C’est par son hermétisme, cette « voix confuse où l’articulation fait défaut (1) », que l’œuvre de Benoît Maire est généralement reçue par des spectateurs pouvant se confronter à leur impuissance à déchiffrer les éléments épars ou la densité des discours qu’il met à leur disposition. La critique, quant à elle, l’a largement analysée à l’aune d’une pratique sous influence, où s’exprimerait « la théorie comme médium »,

et qui chercherait à « donner une forme visuelle et émotionnelle à un concept théorique (2) » à partir d’un lexique formel composé de documents et d’objets qui permettrait d’indexer la pensée tout en contournant l’écueil de l’œuvre achevée. C’est peut-être là que surgit le second aspect problématique du travail de Benoît Maire, mais considéré cette fois sous l’angle critique. Si l’ancrage référentiel dans le champ philosophique ne soulève pas de problème en soi, il est moins évident de visualiser son passage à un régime esthétique, où peut se poser la question de la « validité » des formes exprimant l’affect autour des idées.
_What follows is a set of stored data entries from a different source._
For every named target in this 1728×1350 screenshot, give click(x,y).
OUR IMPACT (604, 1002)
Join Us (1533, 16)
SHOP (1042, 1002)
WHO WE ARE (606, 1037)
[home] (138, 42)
Bien évidemment, les œuvres ne peuvent se contenter d’être l’illustration littérale d’un concept existant et revendiquent leur essence subjective. Si la théorie est devenue une référence pour nombre de plasticiens contemporains depuis les années 1960 et un prisme largement sollicité par la critique pour l’analyser, Benoît Maire l’exacerbe en principe directeur : elle n’est plus seulement diffuse ou souterraine, mais comme mise au jour plastiquement. Ce surréférencement n’est pas sans susciter réactions et agacements, même si l’artiste semble soucieux d’éviter le piège de l’autosuffisance. Il y a, assez paradoxalement, une forme de démocratie dans cette « voix confuse » qui produit une certaine égalité dans sa réception, loin d’une stratégie de détournement autoréférentiel renfermant le milieu de l’art sur ses propres codes. Le fait est finalement assez simple : il manipule sa culture, liée à l’académisme, comme un style – bien qu’on puisse peut-être lui reprocher de ne pas assez jouer contre, de ne pas la piéger suffisamment.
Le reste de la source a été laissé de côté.